La suola delle scarpe può portare il virus in casa contaminando le superfici e esponendo al contagio? “Il tempo di sopravvivenza del virus in luoghi aperti non è attualmente noto. Teoricamente se si passa con la suola delle scarpe su una superficie in cui una persona infetta ha espulso secrezioni respiratorie come catarro, ecc. è possibile che il virus sia presente sulla suola e possa essere portato in casa. Tuttavia, il pavimento non è una delle superfici che normalmente tocchiamo, quindi il rischio è trascurabile. In presenza di bambini si può mantenere un atteggiamento prudente nel rispetto delle normali norme igieniche, togliendosi le scarpe all’ingresso in casa e pulendo i pavimenti con prodotti a base di cloro all’0.1% (semplice candeggina o varechina diluita)”. Occhio quindi alle bufale che girano sul web. Buona notizia, poi, in vista dell’estate è che le zanzare – a differenza di altri virus – non possono trasmettere il coronavirus.

Gli animali domestici

Se torno da una passeggiata con il mio cane devo pulirgli le zampe? “La sopravvivenza del nuovo coronavirus negli ambienti esterni non è al momento nota con certezza. Se il cane viene a contatto con le zampe con secrezioni respiratorie espulse a terra da persone infette – spiega l’Iss – è teoricamente possibile che possa trasportare il virus anche se non vi sono al momento evidenze di contagi avvenuti in questo modo.

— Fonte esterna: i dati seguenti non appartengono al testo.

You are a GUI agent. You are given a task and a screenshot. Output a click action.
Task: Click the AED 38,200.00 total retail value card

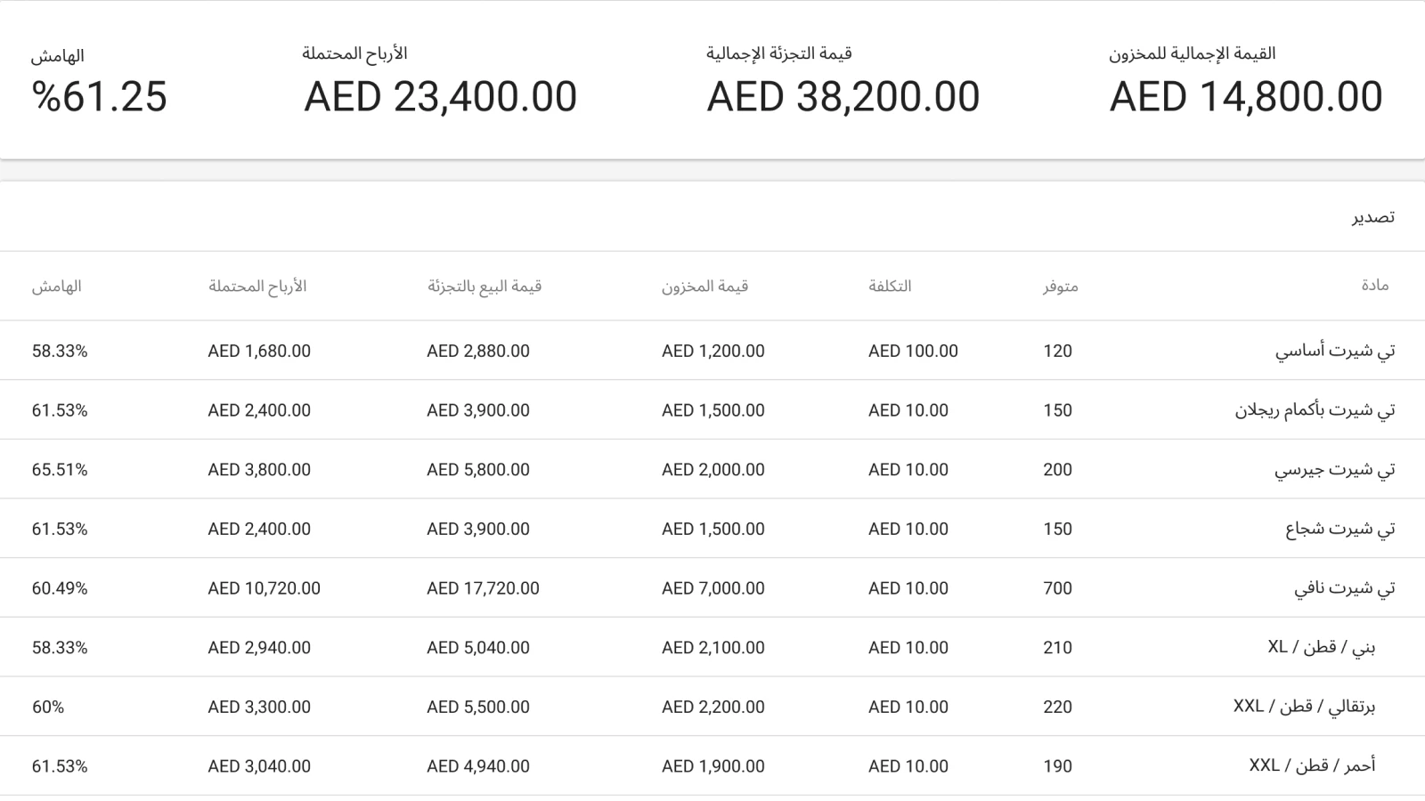pos(843,94)
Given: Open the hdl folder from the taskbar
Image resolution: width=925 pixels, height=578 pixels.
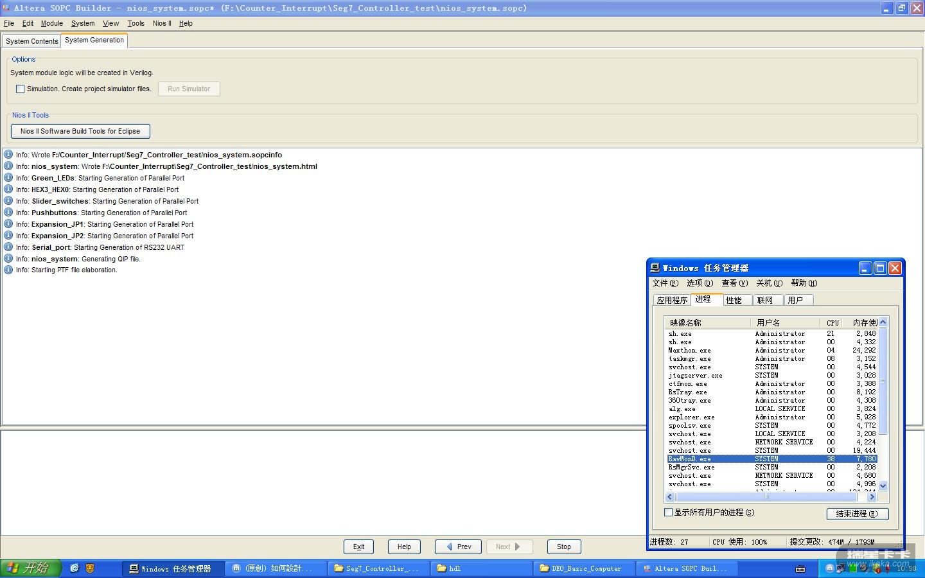Looking at the screenshot, I should click(482, 568).
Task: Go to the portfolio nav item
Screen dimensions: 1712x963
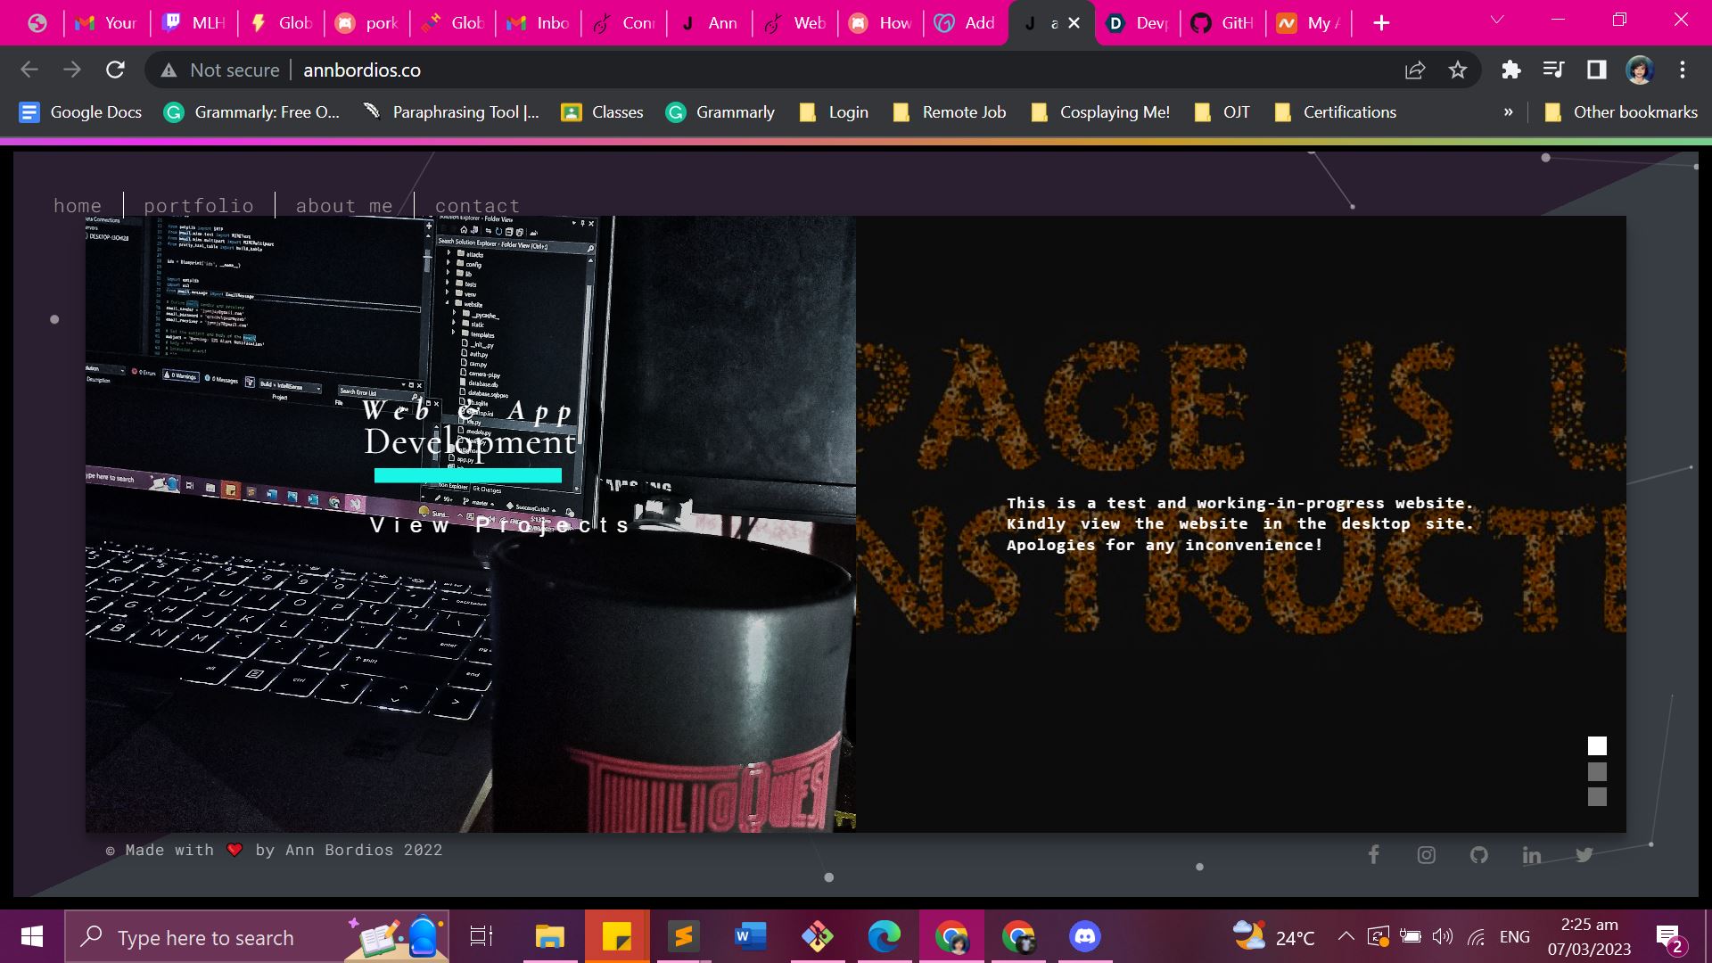Action: tap(199, 206)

Quindi, si tratta di osservare l’igiene accurata delle superfici e delle mani lavando i pavimenti con soluzioni a base di cloro all’0.1% (la comune candeggina o varechina), le altre superfici con soluzioni a base di cloro allo 0,5% e le mani con acqua e sapone per oltre 20 secondi o con soluzioni/gel a base alcolica, per uccidere i virus”. Si tratta di contagi tutt’altro che probabili, evitare quindi di credere alle bufale, ma bisogna semplicemente essere prudenti.

Il cane in casa

“È possibile al rientro a casa lavare le zampe del cane con acqua e sapone, analogamente a quanto facciamo con le nostre mani, avendo cura di asciugarle bene e comunque – aggiunge l’Iss – è opportuno evitare di farlo salire con le zampe su superfici con le quali veniamo a contatto (ad esempio su letti o divani)”. Se si è dovuti uscire per lavoro o emergenze, al rientro in casa bisogna lavare i capelli e gli indumenti indossati? Il virus sopravvive su capelli e indumenti? “Con il rispetto della distanza di almeno un metro dalle altre persone è poco plausibile che i nostri vestiti, o noi stessi, possano essere contaminati da virus in una quantità rilevante. Tuttavia, sempre nel rispetto delle buone norme igieniche, quando si torna a casa è opportuno riporre correttamente la giacca o il soprabito senza, ad esempio, poggiarli sul divano, sul tavolo o sul letto”. Insomma, regole che dovremmo già osservare abitualmente. Ma i casi di contagio più comuni è quando si è a contatto con persone infette. Prima di credere alle bufale che girano sui social è quindi indispensabile osservare le norme basilari e poi concentrarsi sulle possibilità di contagio meno probabili.